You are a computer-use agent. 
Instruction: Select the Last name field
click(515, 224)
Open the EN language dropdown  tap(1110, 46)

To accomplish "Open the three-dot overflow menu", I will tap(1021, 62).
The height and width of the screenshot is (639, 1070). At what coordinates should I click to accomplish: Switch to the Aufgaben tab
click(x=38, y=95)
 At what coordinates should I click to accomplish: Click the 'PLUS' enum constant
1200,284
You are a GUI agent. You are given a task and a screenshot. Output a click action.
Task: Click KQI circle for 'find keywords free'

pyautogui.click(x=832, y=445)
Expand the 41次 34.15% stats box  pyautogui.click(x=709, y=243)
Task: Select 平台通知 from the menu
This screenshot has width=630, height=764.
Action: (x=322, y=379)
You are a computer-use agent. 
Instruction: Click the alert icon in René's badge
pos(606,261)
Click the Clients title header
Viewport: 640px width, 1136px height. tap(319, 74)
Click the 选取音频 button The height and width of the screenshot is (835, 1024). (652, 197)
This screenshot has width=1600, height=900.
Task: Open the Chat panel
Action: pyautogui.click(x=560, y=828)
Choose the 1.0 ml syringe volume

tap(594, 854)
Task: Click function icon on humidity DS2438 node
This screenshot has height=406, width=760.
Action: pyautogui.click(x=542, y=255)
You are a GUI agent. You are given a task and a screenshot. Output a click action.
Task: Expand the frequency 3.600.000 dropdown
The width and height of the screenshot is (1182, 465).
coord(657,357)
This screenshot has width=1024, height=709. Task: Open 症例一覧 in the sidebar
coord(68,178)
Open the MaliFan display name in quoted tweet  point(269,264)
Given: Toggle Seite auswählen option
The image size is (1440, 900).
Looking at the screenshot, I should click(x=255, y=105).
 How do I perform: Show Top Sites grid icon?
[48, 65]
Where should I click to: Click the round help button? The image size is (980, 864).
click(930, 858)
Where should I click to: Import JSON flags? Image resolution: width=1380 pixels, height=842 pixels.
****************
--- Exercise ---
Scan the records for the string "menu" and report each line where it occurs.

--- Answer for this exercise ---
To accomplish "Open the three-dot overflow menu", I will tap(1021, 62).
Task: Select 平台通知 from the menu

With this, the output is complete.